Funding Increases for Social Services Lagged. By returning to the 1991 realignment cost‑sharing ratios, counties’ costs for IHSS will increase significantly in 2017‑18. Growth funding provided to the Social Services Subaccount (through the Caseload Subaccount, which includes IHSS) is calculated in arrears, however. As a result, counties will not receive funding through 1991 realignment for these increased costs until 2019‑20—creating short‑ and medium‑term funding challenges for counties. (The administration estimates the counties’ statewide costs to increase by over $600 million in 2017‑18.)
1991 Realignment Funding Will Not Be Sufficient to Cover Increased IHSS Costs. We estimate that the 2018‑19 sales tax growth—which will be paid to counties in 2019‑20—only will cover roughly one‑fifth of the Social Services Subaccount cost increases borne by counties in 2017‑18. As described earlier, when the growth in sales tax revenue is insufficient to cover year‑to‑year growth in program costs, the difference is carried over to the next year. Because we do not expect sales tax growth to be sufficient to cover the increased costs in the Social Services Subaccount for many years, the outstanding balance for county realignment cost increases could be in the hundreds of millions of dollars through 2020.

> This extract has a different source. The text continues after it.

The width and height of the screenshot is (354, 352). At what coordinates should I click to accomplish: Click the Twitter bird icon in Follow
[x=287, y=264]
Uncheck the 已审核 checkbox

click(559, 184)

Other 1991 Realignment Programs Will Not Receive Sales Tax Growth. Due to the increased costs in IHSS, likely no sales tax growth will be available for programs downstream of the Social Services and Caseload Subaccounts for many years. These other programs (including the Health, Mental Health, and Child Poverty Subaccounts) will continue to receive growth from increases in the VLF; however, total growth to these programs will be lower than it would have been if the IHSS MOE had remained in place. Starting in 2018‑19 (due to the lagged caseload growth calculation), we expect General Growth to these programs to be roughly half—or tens of millions of dollars less than—what it would have been had the MOE remained in place. (Child welfare, which is in the Social Services Subaccount and receives funding from both 1991 and 2011 realignments, will continue to receive growth through 2011 realignment but not 1991 realignment.)

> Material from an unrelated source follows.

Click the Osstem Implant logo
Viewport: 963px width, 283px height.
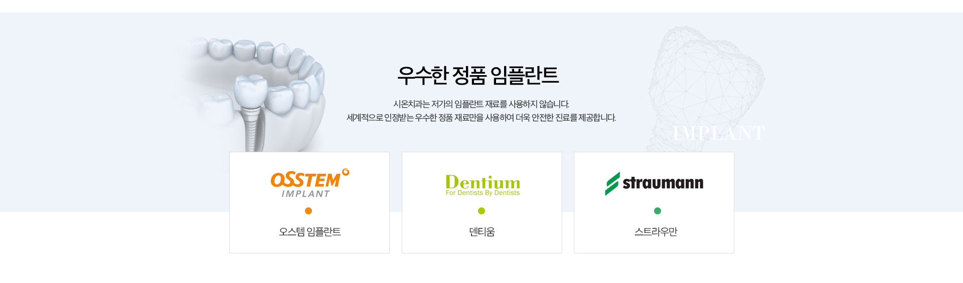click(310, 183)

General Fund Costs in the Tens of Millions; Additional CalWORKs Grant Increases Delayed. As described above, the state uses three subaccounts to pay for CalWORKs grants costs—the CalWORKs MOE Subaccount, the Child Poverty Subaccount, and the Family Support Subaccount. Because the CalWORKs MOE subaccount is supported by 2011 realignment revenues, it is unaffected by the termination of the IHSS MOE. Lower growth in 1991 realignment, however, could erode some of the savings in the other subaccounts. In particular, lower General Growth for the Child Poverty Subaccount will mean that General Fund spending to pay for the MFG rule repeal will be higher than it otherwise would have been, likely in the tens of millions of dollars annually in the next few years. By extension, this means that it will take longer than previously estimated for the Child Poverty Subaccount to support these increases and the Subaccount will not be able to support new grant increases for many years.

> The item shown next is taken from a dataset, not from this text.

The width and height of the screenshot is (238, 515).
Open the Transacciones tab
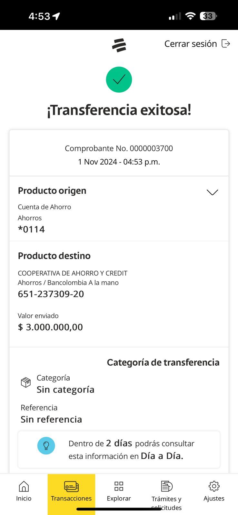click(71, 492)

Absent IHSS MOE, Counties Likely Would Have Faced Similar IHSS Cost Growth. Had the state not implemented the IHSS MOE, counties would have paid 35 percent of the increased nonfederal costs in IHSS over the past several years. Under this scenario, the Caseload and Social Services Subaccounts would have taken much larger shares—potentially all—of the sales tax growth each year. As a result, CMSP and the subaccounts receiving General Growth (Health, Mental Health, and Child Poverty Subaccounts) would have received less, if any, sales tax growth. Moreover, with IHSS requiring such a large share of the realignment growth funding, the state likely would not have made the changes to the General Growth allocation or have established the Child Poverty Subaccount. The state also might have made different choices with regard to minimum wage increases and federal overtime requirements if counties had been responsible for a larger share of those costs at the time.